Elliott’s good times at Finkbine started before he teed it up as a Hawkeye. As a senior at Bettendorf (Iowa) High School, Elliott won 1980 state Class 3A medalist honors at Finkbine. He edged teammate Greg Tebbutt on the sixth hole of their sudden-death playoff. Elliott and Tebbutt were teammates at Iowa.
Elliott won the Western Junior that summer in West Lafayette, Indiana, and got a lot of feelers from colleges. He stuck with his decision to attend Iowa.
After graduating, Elliott jumped into professional golf in June of 1984.
“With my track record, you could say I was crazy to even try, but I gave it a decent shot,” he said.
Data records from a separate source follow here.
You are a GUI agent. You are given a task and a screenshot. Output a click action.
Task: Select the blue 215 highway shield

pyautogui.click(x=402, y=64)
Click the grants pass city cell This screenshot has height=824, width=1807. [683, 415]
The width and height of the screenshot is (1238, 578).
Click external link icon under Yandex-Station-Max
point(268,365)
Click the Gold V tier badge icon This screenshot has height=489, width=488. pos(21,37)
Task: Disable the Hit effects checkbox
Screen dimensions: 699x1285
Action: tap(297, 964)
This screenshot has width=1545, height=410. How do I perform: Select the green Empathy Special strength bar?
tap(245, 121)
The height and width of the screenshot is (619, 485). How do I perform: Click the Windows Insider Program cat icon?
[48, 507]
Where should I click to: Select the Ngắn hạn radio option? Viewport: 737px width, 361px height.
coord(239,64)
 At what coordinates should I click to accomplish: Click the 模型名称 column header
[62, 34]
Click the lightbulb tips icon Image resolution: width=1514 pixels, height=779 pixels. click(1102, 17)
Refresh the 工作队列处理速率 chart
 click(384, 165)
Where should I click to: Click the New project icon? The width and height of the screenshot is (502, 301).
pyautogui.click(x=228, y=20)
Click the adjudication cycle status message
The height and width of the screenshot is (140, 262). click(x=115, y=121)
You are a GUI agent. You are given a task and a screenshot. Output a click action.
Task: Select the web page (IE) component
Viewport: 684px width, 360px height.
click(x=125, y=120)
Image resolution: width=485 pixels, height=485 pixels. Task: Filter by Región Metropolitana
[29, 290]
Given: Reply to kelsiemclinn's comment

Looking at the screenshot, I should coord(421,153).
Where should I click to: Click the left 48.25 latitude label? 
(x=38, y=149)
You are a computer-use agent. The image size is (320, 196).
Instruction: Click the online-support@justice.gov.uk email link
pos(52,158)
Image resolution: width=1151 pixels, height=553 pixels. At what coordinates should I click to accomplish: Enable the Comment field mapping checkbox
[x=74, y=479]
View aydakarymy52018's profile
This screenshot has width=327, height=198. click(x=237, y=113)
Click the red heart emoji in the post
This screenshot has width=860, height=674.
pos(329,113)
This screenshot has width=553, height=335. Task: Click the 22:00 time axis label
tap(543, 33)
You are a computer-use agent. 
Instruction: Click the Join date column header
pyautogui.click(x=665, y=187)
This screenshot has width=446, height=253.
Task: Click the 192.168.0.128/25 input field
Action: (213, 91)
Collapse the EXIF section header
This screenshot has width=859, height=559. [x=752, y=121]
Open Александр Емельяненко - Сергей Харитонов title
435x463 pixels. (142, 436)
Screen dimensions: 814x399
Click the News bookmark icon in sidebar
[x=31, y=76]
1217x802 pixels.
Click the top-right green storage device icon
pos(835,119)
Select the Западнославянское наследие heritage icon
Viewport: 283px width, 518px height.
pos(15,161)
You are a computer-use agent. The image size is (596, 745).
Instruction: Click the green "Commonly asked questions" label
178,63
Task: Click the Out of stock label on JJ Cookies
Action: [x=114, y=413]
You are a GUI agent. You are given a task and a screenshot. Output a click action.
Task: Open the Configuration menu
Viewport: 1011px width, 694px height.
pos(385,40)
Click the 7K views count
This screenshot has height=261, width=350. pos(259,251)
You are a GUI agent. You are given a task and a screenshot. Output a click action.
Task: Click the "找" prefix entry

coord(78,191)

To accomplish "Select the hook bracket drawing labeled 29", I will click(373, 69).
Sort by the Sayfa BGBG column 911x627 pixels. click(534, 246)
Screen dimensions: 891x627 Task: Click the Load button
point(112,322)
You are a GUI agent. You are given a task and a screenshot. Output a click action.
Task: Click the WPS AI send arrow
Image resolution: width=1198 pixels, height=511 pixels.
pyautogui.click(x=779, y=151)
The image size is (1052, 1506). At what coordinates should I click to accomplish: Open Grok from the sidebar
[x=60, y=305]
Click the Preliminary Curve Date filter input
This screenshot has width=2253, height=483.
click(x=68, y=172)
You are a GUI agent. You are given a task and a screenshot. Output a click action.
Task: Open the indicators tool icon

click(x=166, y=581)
Elliott won the Iowa Open a year into his pro career. In 1986, he added the Missouri Open title and qualified for the PGA Tour’s St. Jude Memphis Classic through Monday qualifying.
Paired with Fuzzy Zoeller in the final round, Elliott tied for sixth and won $17,632.
He played in Asia in 1985, and Canada in 1988 and 1989. A highlight came when he beat PGA Tour player Dave Barr by two shots to win the 1988 Quebec Open. He also spent part of the 1989 season on the European Tour.
Elliott made five attempts to qualify for the PGA Tour, reaching the final stage on three occasions. Twice, he let great opportunities get away.
“I choked,” Elliott said. “That’s all you can say. I guess it wasn’t meant to be.”
He regained his amateur status in 1994, and became one of Iowa’s elite players. Career highlights include three Iowa Amateur titles, four Iowa Mid-Amateur titles, two Iowa Opens, and four Iowa Senior Amateurs. He was also the IGA’s player of the year four times.
Elliott expanded the family’s Elliott Equipment Company in 1991.
His good friend, Mike McCoy, another of Iowa’s greatest players, talked him into trying his luck at national amateur events. That got his competitive juices flowing again. Elliott was medalist at the 1999 U.S. Amateur at Pebble Beach, and has played in more than 30 United States Golf Association-sponsored events.
Elliott turned 55 on Feb. 26, 2017, which made him eligible for national and international senior amateur competition. He finished second in the 2017 AmateurGolf.com senior player of the year standings. He won his first Canadian Senior Amateur, and tied for second in the British Senior Amateur at Sunningdale Golf Club.
Elliott tied for third in both those events in 2018. He also qualified for the Senior British Open at St. Andrews, where he shot a second-round 69 and missed the cut by a single shot.
He took his game up a notch in 2019, and doesn’t look to be slowing down.
“Senior golf has been an absolute blast,” Elliott said. “You get to go to some of the most wonderful places in the country and world. Each year has been great and different. This summer overseas was probably the most exciting two weeks I’ve ever had in the game.”
Knowing he needed to par the last two holes to make the cut at Royal Lytham at the Senior British Open, Elliott made a 20-footer for birdie at the 17th.
Two rounds later, he was presented a silver medal for being low amateur and posed for pictures with the champion, Bernhard Langer. Elliott also received an exemption into the 2020 championship at Sunningdale.
“I told Bernhard, I have one favor to ask,” Elliott said. “I want to play a practice round with you next year at Sunningdale. He said, ‘You’ve got it,’ so I have that to look forward to.”